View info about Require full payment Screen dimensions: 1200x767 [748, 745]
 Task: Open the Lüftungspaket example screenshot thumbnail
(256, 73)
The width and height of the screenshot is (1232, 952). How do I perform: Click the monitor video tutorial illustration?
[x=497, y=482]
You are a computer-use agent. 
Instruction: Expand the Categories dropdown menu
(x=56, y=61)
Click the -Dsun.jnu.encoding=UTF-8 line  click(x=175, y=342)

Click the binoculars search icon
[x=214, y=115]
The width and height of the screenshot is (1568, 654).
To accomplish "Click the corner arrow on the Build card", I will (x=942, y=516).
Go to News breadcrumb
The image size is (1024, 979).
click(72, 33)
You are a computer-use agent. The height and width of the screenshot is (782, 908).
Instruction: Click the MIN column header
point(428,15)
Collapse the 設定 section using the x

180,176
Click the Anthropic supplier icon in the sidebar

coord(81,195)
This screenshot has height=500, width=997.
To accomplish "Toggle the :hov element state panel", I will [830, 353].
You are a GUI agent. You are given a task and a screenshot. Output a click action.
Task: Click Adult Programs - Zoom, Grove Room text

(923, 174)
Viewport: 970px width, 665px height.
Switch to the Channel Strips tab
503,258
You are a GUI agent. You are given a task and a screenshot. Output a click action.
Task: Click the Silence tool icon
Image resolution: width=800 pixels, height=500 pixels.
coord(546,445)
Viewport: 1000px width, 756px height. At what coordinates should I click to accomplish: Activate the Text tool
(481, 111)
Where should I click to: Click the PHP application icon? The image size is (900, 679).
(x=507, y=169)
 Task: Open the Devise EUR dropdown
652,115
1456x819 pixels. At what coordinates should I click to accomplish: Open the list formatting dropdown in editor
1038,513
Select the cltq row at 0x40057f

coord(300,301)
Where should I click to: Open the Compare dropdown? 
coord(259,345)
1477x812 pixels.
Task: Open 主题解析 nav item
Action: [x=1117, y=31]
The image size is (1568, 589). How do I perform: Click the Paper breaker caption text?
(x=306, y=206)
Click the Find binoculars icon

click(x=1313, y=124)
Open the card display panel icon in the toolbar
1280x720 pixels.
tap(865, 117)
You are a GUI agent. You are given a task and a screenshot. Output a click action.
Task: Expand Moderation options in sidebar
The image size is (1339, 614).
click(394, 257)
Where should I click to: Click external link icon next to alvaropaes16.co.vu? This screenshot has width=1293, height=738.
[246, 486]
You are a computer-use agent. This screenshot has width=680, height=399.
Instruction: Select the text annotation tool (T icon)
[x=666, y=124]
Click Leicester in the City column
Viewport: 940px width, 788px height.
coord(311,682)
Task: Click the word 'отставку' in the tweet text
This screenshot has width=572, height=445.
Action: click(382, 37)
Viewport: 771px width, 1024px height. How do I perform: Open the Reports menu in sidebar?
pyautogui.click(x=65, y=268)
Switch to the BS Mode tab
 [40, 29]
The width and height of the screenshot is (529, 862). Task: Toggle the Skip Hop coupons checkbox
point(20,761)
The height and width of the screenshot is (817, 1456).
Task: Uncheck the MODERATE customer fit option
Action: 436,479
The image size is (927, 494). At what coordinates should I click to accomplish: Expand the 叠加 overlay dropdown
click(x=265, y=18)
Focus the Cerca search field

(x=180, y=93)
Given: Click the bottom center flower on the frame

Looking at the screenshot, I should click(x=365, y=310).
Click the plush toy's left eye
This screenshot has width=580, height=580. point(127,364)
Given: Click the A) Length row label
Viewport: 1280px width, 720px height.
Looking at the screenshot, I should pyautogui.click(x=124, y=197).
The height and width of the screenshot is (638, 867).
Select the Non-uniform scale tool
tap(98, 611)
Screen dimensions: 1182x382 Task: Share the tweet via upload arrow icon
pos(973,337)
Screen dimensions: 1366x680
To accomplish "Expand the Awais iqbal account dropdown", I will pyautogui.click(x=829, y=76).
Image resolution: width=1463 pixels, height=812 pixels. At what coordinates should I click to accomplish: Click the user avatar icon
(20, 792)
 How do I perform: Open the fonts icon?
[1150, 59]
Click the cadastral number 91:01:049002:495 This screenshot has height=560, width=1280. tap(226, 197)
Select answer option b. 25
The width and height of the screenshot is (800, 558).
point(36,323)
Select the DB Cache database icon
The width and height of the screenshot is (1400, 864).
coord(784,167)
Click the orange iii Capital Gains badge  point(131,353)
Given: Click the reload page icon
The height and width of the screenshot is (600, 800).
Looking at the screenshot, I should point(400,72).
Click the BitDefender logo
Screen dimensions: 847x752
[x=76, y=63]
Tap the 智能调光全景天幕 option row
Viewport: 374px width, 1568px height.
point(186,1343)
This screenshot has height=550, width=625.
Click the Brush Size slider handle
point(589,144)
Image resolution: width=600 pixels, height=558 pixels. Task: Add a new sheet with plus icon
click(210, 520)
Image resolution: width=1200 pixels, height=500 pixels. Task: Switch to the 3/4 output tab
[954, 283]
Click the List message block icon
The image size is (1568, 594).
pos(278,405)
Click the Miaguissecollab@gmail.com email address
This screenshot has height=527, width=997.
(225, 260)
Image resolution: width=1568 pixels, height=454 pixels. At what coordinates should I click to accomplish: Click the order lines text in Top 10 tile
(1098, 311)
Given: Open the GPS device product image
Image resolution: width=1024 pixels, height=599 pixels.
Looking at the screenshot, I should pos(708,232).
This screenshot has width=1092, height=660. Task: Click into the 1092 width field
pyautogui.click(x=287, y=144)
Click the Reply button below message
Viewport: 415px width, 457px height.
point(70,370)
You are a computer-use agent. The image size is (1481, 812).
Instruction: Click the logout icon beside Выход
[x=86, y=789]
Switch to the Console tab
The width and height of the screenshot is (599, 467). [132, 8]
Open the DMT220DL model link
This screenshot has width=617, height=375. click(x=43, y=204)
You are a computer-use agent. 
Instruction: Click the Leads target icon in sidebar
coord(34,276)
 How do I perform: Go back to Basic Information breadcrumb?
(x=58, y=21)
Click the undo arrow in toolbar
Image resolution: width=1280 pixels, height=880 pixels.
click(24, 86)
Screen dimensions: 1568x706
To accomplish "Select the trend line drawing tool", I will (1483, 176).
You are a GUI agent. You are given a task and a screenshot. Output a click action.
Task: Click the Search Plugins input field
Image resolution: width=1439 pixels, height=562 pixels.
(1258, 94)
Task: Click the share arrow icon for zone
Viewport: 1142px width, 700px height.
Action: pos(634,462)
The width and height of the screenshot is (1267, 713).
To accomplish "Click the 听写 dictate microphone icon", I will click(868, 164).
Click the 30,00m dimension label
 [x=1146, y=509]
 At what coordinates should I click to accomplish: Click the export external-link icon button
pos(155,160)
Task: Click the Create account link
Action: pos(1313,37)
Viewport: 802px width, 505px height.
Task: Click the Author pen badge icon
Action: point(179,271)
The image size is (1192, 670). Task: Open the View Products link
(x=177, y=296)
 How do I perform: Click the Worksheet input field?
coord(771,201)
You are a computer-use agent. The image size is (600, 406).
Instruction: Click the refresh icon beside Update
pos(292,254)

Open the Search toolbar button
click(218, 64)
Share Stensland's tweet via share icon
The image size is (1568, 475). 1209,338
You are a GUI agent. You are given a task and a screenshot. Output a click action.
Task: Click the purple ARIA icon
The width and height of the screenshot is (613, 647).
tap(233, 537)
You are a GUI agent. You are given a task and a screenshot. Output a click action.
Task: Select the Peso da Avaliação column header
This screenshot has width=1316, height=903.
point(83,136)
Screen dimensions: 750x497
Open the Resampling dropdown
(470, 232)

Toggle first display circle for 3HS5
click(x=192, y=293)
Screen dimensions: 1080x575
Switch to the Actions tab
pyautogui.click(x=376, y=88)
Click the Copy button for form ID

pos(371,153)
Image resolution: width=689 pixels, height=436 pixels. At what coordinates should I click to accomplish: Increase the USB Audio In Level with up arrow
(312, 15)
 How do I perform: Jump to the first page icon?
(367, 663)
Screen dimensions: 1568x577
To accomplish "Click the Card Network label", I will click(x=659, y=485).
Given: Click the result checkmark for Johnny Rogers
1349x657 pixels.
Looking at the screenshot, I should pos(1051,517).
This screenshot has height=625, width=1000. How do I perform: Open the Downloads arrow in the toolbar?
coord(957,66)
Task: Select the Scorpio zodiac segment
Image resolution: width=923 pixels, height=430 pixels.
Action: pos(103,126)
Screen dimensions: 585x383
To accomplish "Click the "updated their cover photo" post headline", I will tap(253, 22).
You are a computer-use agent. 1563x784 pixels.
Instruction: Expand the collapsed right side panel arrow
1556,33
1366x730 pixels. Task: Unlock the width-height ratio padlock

..........

__DESCRIPTION OF THE TASK__: Reproduce the entries from the first one through the line containing "[x=214, y=115]", switching "binoculars" to "magnifying glass" and leaving everything else unchanged.

__EXERCISE RESPONSE__:
View info about Require full payment Screen dimensions: 1200x767 [748, 745]
 Task: Open the Lüftungspaket example screenshot thumbnail
(256, 73)
The width and height of the screenshot is (1232, 952). How do I perform: Click the monitor video tutorial illustration?
[x=497, y=482]
You are a computer-use agent. 
Instruction: Expand the Categories dropdown menu
(x=56, y=61)
Click the -Dsun.jnu.encoding=UTF-8 line  click(x=175, y=342)

Click the magnifying glass search icon
[x=214, y=115]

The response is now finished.